* Exercise description: Pull every line with "will" from the material.

* Provided data:
________

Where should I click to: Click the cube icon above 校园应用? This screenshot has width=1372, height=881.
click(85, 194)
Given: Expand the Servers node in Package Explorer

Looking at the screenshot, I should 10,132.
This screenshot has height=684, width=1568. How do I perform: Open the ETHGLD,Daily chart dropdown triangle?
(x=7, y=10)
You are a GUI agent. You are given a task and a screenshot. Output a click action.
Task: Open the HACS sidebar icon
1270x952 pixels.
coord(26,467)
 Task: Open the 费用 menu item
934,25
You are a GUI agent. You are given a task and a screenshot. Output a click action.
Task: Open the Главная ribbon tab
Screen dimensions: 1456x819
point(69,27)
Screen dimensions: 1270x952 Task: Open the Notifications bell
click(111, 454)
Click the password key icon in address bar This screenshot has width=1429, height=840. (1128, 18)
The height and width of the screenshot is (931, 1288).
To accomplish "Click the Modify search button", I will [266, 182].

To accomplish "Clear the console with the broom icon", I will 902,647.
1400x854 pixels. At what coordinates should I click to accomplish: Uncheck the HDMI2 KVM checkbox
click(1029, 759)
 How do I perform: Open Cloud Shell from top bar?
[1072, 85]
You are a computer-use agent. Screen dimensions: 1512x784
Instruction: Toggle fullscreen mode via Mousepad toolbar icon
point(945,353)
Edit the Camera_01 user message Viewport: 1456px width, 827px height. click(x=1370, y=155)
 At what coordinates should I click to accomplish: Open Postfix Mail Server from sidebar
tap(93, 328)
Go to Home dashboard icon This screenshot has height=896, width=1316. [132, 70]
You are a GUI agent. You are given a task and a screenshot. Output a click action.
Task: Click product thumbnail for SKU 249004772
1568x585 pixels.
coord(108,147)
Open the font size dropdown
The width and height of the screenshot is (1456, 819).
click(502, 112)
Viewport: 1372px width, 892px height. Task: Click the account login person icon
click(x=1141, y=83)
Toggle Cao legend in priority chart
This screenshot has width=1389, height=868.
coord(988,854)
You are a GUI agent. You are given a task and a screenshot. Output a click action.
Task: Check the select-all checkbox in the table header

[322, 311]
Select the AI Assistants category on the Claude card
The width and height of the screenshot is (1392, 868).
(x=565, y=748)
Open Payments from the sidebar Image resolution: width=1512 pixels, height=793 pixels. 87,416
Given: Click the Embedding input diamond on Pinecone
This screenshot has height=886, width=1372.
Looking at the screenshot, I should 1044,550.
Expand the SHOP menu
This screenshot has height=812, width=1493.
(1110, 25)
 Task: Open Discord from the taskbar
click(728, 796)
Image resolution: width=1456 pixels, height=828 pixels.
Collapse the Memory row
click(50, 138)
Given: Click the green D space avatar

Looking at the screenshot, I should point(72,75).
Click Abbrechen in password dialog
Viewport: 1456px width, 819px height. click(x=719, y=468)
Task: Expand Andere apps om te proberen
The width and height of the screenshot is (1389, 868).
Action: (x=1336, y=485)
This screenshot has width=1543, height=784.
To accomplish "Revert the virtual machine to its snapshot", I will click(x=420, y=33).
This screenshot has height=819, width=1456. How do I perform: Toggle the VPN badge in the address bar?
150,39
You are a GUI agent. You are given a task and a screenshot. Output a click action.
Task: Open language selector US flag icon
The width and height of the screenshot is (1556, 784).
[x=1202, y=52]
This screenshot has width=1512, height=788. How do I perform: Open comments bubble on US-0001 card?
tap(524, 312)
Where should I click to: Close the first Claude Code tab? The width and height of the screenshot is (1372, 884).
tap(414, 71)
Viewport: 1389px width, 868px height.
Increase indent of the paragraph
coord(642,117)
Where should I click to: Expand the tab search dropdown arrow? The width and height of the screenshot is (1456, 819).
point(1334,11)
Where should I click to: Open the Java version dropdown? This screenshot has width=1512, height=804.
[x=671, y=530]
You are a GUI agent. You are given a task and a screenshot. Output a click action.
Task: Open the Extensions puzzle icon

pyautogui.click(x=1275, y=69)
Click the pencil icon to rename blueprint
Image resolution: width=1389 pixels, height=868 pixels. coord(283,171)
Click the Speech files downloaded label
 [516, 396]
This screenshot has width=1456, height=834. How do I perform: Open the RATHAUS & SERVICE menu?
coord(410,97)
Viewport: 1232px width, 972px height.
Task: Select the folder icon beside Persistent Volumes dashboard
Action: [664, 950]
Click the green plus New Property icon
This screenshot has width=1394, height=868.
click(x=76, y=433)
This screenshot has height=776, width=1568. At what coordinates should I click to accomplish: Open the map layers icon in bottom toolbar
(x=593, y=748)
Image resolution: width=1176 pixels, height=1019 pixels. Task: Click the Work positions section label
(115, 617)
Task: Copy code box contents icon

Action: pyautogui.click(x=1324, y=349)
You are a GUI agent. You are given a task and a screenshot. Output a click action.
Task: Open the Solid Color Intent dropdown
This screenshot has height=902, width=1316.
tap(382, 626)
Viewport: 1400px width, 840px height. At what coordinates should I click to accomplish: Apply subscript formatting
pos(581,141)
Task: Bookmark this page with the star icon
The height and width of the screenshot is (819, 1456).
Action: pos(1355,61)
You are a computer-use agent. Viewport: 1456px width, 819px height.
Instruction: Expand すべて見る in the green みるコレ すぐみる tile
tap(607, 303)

________

* Response to this task:
To accomplish "Click the Modify search button", I will [266, 182].
To accomplish "Clear the console with the broom icon", I will 902,647.
To accomplish "Revert the virtual machine to its snapshot", I will click(x=420, y=33).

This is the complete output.